CHALLENGE: Please reproduce every line of the records below without any changes.

Dataset records
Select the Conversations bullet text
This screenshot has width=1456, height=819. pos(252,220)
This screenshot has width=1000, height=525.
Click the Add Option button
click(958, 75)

ANSWER TO THIS TASK:
Select the Conversations bullet text
This screenshot has width=1456, height=819. pos(252,220)
This screenshot has width=1000, height=525.
Click the Add Option button
click(958, 75)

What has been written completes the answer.